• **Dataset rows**
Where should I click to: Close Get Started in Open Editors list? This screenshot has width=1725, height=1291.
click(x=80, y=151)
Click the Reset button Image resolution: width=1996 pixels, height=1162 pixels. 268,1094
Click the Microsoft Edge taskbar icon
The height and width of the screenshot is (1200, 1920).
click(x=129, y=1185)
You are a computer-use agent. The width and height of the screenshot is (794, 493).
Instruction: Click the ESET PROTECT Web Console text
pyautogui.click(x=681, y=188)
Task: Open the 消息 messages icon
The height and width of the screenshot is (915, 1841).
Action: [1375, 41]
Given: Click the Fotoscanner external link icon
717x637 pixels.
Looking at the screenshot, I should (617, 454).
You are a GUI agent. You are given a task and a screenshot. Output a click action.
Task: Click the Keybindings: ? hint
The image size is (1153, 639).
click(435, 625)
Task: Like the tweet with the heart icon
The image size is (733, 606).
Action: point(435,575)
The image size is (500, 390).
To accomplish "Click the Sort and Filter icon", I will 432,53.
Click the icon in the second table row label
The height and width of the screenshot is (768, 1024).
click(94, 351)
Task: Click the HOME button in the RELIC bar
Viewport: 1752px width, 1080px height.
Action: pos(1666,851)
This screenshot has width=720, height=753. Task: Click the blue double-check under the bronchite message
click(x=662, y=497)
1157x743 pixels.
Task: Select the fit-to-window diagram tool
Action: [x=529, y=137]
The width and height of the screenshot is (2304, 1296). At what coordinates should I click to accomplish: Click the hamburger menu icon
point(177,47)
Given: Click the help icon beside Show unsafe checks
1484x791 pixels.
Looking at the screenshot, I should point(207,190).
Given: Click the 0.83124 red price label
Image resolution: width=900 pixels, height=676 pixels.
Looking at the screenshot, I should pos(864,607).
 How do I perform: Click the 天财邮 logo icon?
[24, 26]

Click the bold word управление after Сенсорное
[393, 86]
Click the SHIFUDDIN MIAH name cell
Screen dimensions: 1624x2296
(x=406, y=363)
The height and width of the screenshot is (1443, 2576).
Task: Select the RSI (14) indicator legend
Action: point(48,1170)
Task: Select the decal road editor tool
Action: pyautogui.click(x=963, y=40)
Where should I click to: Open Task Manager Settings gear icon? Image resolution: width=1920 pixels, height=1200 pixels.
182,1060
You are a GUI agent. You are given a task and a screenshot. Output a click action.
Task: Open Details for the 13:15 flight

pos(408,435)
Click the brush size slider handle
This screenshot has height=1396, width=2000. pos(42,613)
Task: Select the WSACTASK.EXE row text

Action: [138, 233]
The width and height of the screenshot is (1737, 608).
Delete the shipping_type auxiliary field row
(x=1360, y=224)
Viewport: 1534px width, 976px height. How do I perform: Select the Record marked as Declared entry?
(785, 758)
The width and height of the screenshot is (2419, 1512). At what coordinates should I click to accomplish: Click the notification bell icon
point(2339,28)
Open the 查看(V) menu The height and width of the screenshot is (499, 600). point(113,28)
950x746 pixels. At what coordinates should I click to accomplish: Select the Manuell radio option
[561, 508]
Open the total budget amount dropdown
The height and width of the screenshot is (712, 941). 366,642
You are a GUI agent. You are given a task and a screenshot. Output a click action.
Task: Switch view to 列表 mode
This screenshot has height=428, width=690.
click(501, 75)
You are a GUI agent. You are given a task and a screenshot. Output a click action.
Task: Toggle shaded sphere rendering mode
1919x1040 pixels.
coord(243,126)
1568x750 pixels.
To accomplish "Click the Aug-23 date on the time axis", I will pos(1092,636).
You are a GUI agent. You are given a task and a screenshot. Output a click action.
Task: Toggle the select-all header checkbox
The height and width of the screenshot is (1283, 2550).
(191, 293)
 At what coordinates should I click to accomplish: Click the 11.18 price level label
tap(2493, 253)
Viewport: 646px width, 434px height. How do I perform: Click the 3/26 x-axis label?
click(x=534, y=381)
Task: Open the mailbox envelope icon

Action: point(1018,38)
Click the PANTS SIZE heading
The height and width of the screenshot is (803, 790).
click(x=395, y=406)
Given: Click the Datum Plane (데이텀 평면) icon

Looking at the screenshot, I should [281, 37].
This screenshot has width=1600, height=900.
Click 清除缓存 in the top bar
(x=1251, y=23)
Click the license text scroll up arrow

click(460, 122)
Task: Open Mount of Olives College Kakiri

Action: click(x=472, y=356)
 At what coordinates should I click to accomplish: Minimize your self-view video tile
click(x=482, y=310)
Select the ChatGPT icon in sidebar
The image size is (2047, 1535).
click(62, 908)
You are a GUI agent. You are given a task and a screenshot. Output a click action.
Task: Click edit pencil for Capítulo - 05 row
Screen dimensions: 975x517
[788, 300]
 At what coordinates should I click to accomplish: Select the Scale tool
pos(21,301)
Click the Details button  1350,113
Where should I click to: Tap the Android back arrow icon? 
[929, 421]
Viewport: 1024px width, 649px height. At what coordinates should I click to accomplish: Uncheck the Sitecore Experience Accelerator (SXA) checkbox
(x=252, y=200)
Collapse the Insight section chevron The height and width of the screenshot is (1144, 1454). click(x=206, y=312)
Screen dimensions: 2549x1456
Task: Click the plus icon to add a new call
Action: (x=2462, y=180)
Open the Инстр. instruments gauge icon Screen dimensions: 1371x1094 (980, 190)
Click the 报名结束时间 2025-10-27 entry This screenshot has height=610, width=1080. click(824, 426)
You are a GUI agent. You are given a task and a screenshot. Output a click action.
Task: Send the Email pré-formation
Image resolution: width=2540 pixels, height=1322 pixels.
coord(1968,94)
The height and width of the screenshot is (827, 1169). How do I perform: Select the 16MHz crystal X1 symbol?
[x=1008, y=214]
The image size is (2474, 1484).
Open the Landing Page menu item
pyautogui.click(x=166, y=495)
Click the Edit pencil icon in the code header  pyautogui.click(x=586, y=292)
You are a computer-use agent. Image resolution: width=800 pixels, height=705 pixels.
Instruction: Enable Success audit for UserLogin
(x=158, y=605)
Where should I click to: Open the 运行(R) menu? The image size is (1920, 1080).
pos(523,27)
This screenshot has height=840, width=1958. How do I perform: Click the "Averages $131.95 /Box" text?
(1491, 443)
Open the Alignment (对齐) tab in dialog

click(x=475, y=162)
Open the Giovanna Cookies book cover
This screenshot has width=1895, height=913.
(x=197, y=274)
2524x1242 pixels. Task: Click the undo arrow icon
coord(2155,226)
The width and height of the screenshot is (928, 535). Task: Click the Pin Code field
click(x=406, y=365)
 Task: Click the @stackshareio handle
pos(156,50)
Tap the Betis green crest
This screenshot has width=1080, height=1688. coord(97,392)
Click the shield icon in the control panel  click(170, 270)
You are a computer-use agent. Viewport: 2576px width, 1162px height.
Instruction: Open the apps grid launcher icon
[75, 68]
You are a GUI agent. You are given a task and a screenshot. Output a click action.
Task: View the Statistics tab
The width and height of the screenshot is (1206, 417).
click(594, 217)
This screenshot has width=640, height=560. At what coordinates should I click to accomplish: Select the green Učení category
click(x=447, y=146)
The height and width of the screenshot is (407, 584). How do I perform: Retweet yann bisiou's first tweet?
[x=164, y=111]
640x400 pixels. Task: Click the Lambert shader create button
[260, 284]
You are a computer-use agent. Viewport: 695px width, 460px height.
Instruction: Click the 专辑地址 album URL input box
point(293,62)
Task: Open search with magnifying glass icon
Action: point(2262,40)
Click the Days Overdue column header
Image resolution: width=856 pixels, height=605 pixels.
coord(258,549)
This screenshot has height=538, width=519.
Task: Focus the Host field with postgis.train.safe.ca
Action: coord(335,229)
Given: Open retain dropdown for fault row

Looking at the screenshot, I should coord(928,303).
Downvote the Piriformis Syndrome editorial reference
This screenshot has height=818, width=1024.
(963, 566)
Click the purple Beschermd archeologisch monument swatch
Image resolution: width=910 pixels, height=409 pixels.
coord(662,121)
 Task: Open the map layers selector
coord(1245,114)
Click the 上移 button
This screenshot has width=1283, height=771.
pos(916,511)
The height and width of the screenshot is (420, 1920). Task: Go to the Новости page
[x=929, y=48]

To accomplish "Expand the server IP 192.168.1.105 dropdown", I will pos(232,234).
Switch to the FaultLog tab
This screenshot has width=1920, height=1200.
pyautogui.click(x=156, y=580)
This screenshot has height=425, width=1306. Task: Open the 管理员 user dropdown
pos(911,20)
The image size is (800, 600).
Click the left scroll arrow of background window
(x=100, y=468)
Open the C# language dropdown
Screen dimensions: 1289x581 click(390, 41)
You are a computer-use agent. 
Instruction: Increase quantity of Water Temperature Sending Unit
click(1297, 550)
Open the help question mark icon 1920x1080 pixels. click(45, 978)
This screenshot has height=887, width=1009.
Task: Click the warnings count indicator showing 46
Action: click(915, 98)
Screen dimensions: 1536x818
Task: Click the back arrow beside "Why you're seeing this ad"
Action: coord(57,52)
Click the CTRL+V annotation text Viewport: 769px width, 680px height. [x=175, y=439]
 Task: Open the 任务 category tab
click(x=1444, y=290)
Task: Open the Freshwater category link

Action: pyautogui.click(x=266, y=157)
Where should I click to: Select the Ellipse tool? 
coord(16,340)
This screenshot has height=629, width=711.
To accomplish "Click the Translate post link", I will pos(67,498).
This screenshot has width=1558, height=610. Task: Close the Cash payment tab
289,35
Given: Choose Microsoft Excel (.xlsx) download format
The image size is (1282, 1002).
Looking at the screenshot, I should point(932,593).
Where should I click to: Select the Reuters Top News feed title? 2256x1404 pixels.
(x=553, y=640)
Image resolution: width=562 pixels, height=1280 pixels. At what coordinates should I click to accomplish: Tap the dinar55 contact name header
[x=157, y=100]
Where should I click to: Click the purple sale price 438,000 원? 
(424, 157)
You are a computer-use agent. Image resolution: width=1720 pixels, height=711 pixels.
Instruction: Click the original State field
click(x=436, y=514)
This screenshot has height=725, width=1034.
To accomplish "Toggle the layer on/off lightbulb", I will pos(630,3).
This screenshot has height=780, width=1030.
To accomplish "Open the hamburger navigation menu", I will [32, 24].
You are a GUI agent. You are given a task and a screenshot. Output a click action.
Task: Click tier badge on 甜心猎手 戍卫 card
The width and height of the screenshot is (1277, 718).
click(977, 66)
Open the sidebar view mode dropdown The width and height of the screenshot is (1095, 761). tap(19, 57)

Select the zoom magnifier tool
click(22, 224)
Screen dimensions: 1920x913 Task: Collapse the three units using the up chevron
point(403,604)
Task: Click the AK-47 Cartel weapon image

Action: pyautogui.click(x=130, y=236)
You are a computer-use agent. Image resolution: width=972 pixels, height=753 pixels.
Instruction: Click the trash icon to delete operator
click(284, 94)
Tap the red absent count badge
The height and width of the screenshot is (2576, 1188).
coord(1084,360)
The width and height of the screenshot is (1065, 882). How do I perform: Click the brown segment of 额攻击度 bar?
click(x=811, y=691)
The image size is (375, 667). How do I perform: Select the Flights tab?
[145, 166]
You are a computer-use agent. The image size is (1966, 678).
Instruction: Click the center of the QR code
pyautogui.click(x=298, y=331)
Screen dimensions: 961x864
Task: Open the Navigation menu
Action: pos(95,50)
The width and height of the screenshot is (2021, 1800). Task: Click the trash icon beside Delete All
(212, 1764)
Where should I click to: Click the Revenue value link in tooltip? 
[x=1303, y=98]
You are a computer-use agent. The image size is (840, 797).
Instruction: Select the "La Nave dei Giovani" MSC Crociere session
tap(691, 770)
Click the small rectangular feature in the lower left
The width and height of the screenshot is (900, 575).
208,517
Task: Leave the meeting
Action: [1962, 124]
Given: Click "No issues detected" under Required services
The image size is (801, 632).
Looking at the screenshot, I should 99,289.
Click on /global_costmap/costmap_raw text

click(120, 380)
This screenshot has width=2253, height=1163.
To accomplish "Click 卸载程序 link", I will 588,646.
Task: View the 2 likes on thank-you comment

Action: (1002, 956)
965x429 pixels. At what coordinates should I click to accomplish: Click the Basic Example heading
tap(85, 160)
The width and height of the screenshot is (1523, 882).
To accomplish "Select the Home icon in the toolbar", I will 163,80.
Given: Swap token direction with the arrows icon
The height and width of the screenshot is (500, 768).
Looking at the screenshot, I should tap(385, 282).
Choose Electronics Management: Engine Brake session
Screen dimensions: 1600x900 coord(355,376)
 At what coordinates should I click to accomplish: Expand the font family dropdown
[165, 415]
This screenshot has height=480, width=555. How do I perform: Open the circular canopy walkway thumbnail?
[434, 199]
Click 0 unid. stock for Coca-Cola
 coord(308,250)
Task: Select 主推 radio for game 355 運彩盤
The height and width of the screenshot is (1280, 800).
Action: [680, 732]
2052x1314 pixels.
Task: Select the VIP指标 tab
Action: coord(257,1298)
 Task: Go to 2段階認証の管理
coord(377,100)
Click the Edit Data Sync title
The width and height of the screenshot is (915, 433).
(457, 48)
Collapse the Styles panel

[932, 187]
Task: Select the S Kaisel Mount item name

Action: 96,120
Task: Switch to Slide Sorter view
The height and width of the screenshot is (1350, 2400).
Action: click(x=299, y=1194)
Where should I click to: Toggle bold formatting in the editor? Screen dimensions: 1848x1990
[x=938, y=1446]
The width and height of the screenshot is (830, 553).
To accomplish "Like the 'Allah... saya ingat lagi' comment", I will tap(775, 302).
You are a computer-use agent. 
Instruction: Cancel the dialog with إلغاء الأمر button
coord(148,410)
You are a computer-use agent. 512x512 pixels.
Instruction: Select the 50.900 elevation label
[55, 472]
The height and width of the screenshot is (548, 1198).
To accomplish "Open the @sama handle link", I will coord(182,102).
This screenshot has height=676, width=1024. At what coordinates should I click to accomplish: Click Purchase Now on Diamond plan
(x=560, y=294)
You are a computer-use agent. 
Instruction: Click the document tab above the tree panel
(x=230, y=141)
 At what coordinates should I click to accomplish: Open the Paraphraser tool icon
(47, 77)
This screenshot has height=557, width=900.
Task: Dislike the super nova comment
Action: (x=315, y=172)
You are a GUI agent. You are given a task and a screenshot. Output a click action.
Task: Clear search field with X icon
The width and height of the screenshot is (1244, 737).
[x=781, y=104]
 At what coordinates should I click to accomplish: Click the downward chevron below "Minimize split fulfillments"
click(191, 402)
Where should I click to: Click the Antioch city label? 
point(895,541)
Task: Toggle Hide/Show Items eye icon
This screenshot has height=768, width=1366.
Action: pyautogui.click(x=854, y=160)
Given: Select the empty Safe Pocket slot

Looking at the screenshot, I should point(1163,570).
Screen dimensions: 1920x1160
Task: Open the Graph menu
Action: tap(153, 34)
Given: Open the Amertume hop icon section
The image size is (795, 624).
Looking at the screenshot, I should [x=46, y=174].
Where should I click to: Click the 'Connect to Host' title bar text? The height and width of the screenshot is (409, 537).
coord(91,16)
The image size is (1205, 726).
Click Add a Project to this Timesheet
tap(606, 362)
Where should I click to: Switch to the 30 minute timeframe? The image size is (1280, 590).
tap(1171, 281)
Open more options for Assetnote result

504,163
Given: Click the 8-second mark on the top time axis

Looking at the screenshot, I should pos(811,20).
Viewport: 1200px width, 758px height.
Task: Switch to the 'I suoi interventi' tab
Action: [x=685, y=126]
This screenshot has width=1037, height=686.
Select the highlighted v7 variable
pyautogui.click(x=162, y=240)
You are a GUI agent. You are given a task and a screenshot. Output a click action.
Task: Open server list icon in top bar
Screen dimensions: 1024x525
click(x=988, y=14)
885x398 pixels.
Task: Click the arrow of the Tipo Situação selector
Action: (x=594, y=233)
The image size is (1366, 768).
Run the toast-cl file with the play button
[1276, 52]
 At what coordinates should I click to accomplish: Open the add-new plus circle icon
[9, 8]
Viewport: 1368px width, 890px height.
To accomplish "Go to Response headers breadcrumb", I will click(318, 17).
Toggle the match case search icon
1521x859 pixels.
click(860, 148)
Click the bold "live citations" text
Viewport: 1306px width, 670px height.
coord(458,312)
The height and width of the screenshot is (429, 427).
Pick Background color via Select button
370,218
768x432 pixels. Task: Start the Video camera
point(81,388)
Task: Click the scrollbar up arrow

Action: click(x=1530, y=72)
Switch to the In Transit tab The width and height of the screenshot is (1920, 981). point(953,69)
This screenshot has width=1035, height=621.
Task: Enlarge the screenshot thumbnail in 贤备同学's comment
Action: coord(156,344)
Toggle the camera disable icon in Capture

• **WRITTEN INSTRUCTION**
Substitute "garbage" for "trash" in the material that begins at the line containing "Select the zoom magnifier tool" and stops after the line containing "coord(1084,360)". Reproduce only those lines, with everything else left unchanged.

• **COMPLETE ANSWER**
Select the zoom magnifier tool
click(22, 224)
Screen dimensions: 1920x913 Task: Collapse the three units using the up chevron
point(403,604)
Task: Click the AK-47 Cartel weapon image

Action: pyautogui.click(x=130, y=236)
You are a computer-use agent. Image resolution: width=972 pixels, height=753 pixels.
Instruction: Click the garbage icon to delete operator
click(284, 94)
Tap the red absent count badge
The height and width of the screenshot is (2576, 1188).
coord(1084,360)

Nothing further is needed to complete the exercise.